Dalbergia hirticalyx
- Conservation status: Endangered (IUCN 3.1)

Scientific classification
- Kingdom: Plantae
- Clade: Embryophytes
- Clade: Tracheophytes
- Clade: Spermatophytes
- Clade: Angiosperms
- Clade: Eudicots
- Clade: Rosids
- Order: Fabales
- Family: Fabaceae
- Subfamily: Faboideae
- Genus: Dalbergia
- Species: D. hirticalyx
- Binomial name: Dalbergia hirticalyx Bosser & R.Rabev.

= Dalbergia hirticalyx =

- Genus: Dalbergia
- Species: hirticalyx
- Authority: Bosser & R.Rabev.
- Conservation status: EN

Species of legume

Dalbergia hirticalyx is a species of legume in the family Fabaceae. It is found only in Madagascar.

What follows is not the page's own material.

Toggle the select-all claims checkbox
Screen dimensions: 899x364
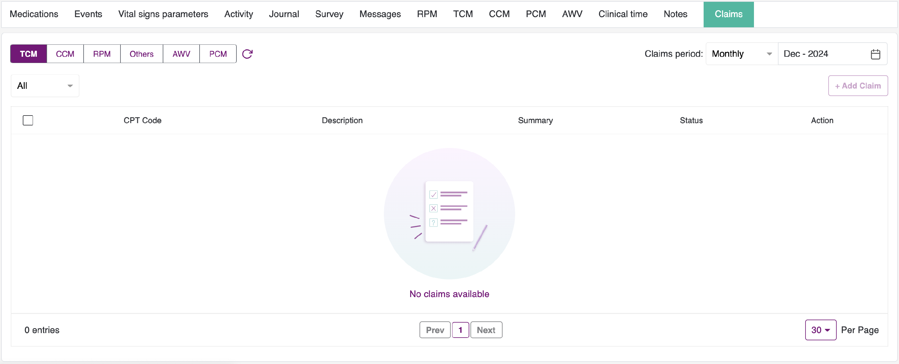tap(28, 120)
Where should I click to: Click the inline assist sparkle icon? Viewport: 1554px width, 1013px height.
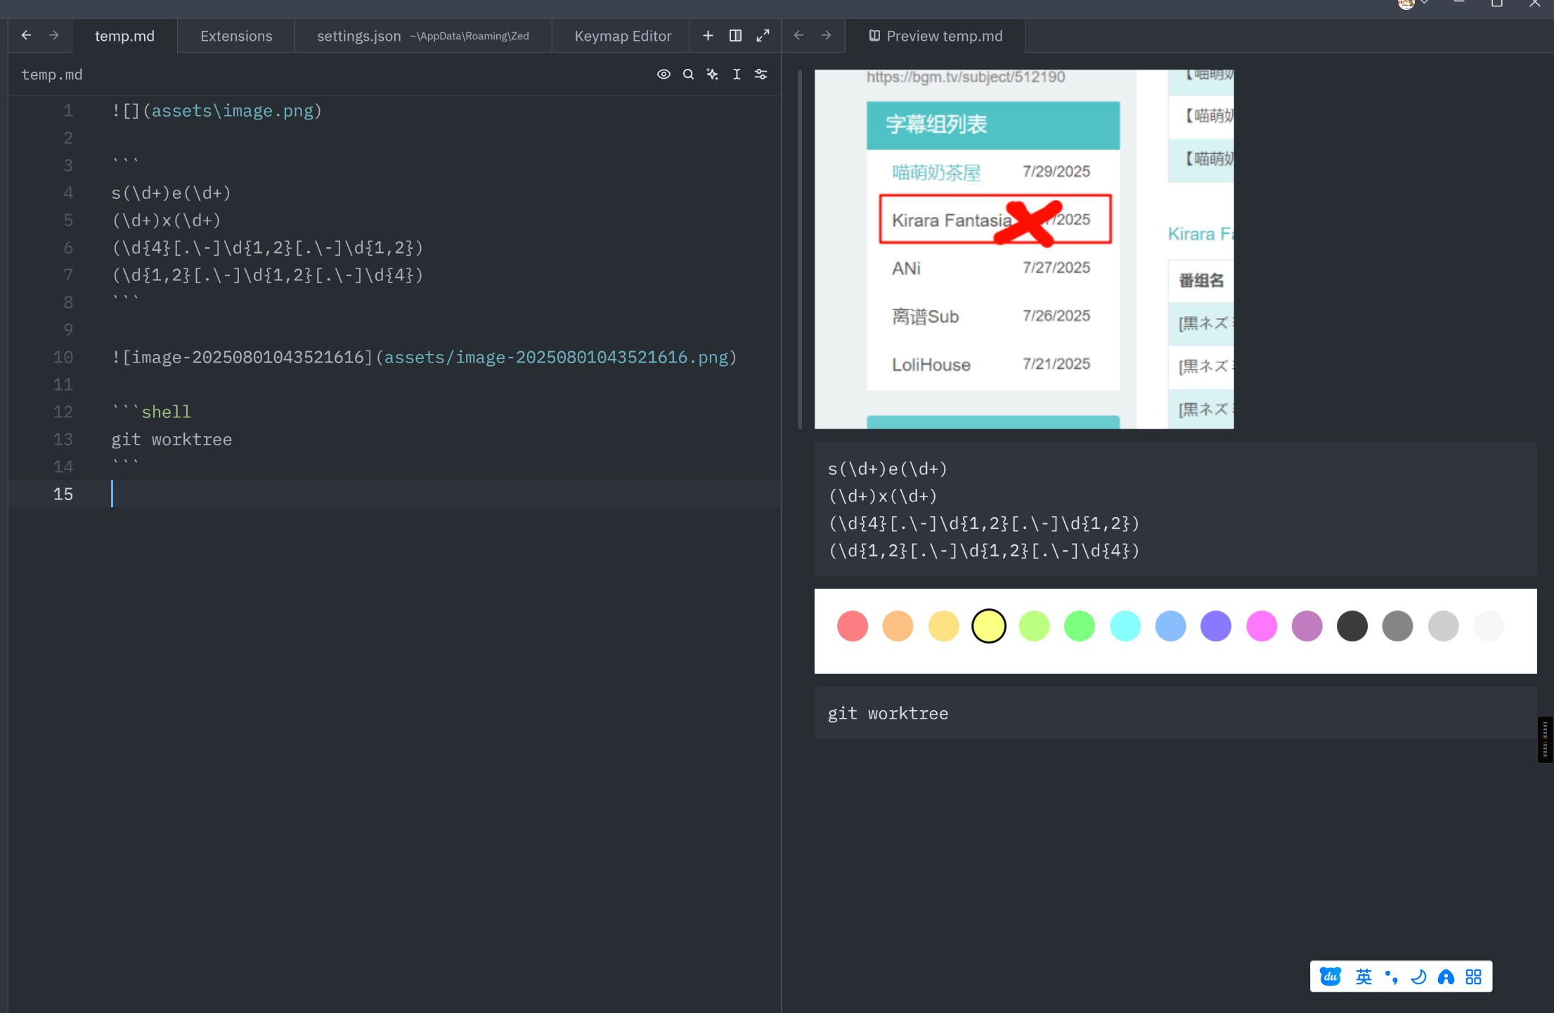(x=712, y=74)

It is threatened by habitat loss.

==Description==
Dalbergia hirticalyx is a large tree which grows to 29 meters tall. It flowers in September, and fruits from November to February and in June.

==Range and habitat==
Dalbergia hirticalyx is known from three separate locations in southwestern and west-central Madagascar. In the southwest it is found on the Analavelona Massif, and in Zombitse-Vohibasia National Park about 50 km southeast of Analavelona. The third and disjunct population at Bongolava Province of west-central Madagascar.

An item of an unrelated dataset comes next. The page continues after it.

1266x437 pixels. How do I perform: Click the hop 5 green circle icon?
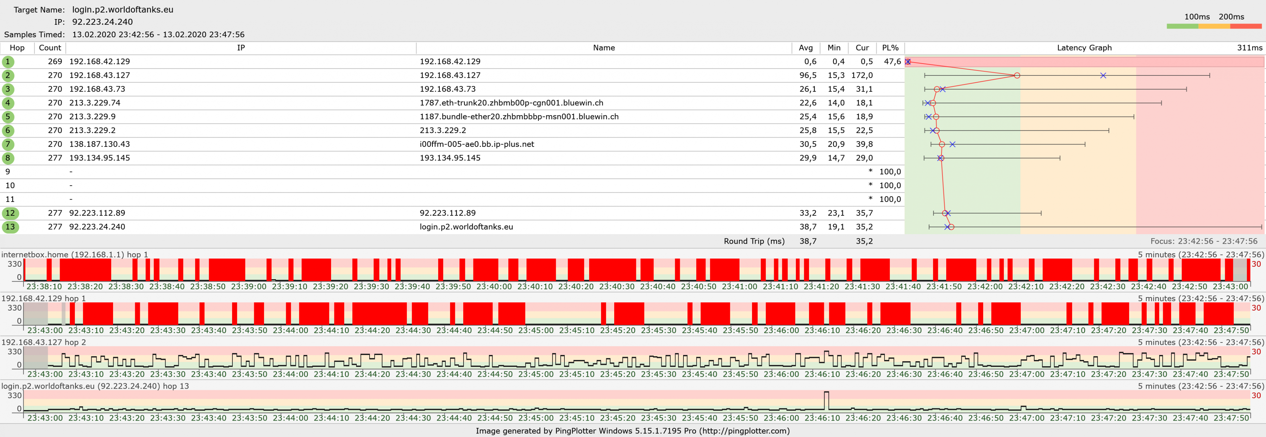tap(8, 117)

At Analavelona and Bongolava it is found in mid-elevation subhumid forests, and in lower-elevation dry deciduous forests at Zombitse, between 500 and 1,300 meters elevation.

==Uses==
Dalbergia hirticalyx, like the other species of Dalbergia on Madagascar, is prized for its timber, which is traditionally used to build coffins.

==Conservation==
The species is threatened with habitat loss and a declining population and area of occupancy. All the current known locations of Dalbergia hirticalyx are found in areas threatened with from human-set fires to clear land for livestock grazing, illegal timber logging, and logging for traditional uses and for firewood. The current status of the Bongolava population is unknown, and it may have been extirpated from the area. The species is assessed as endangered.

In the Analavelona Forest a community-based conservation project aims to conserve Dalbergia hirticalyx by cataloging existing populations and developing sustainable timber harvesting practices.